Sortie ciné: «Emilia Pérez» Audiard: «Il y a 10 ans, je n'aurais pas pu intellectuellement concevoir ce film»

Valérie Passello

20.8.2024

Le nouveau film de Jacques Audiard, «Emilia Pérez» sort au cinéma ce mercredi 21 août. Inclassable, l'oeuvre oscille entre comédie musicale, soap opéra, télénovela et thriller. Un tourbillon un peu fou, mais qui tient la route.

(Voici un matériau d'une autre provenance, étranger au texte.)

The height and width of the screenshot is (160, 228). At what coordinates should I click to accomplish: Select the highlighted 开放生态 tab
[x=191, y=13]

Rencontre avec le réalisateur.

Jacques Audiard: «J'espère que ce film peut avoir une fonction d'identification»

Jacques Audiard: «J'espère que ce film peut avoir une fonction d'identification»

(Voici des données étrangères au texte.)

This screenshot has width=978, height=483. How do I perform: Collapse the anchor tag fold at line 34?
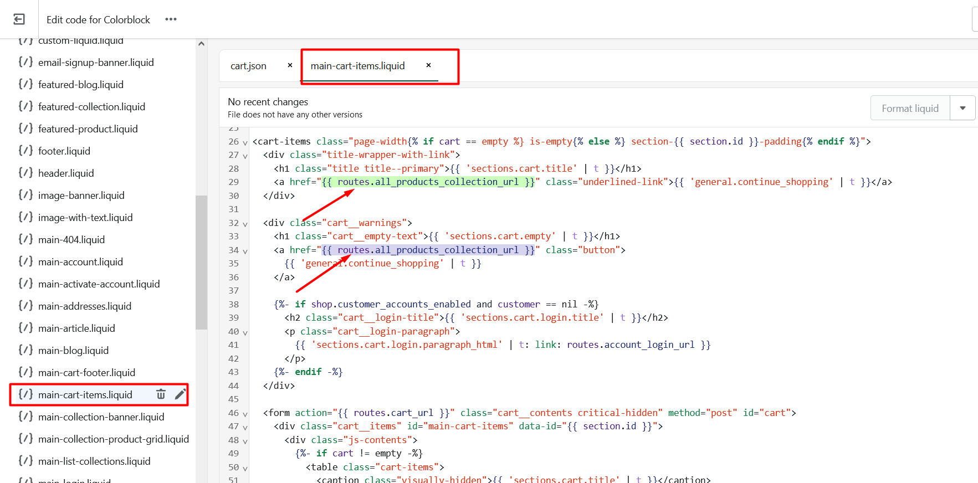(x=245, y=251)
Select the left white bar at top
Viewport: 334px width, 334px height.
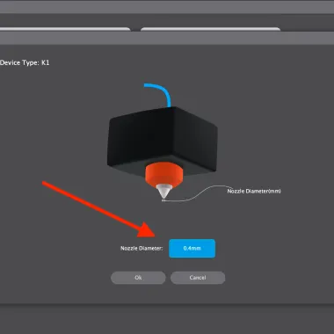tap(65, 29)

«Emilia Pérez» sort au cinéma ce mercredi 21 août. Inclassable, l'oeuvre oscille entre comédie musicale, soap opéra, télénovela et thriller. Un tourbillon un peu fou, mais qui tient la route. Rencontre avec le réalisateur.

20.08.2024

Valérie Passello

Au sortir de la projection d' «Emilia Pérez», on est pour le moins étourdi. Difficile de dire d'emblée si l'on a adoré ou détesté. Peut-être en raison de la profusion des thèmes exploités, ainsi que des genres narratifs. Néanmoins, c'est bon signe: le spectateur n'est jamais lâché. Sur les plus de deux heures que dure le film, on ne décroche pas en cours de route, malgré les multiples embranchements de ladite route.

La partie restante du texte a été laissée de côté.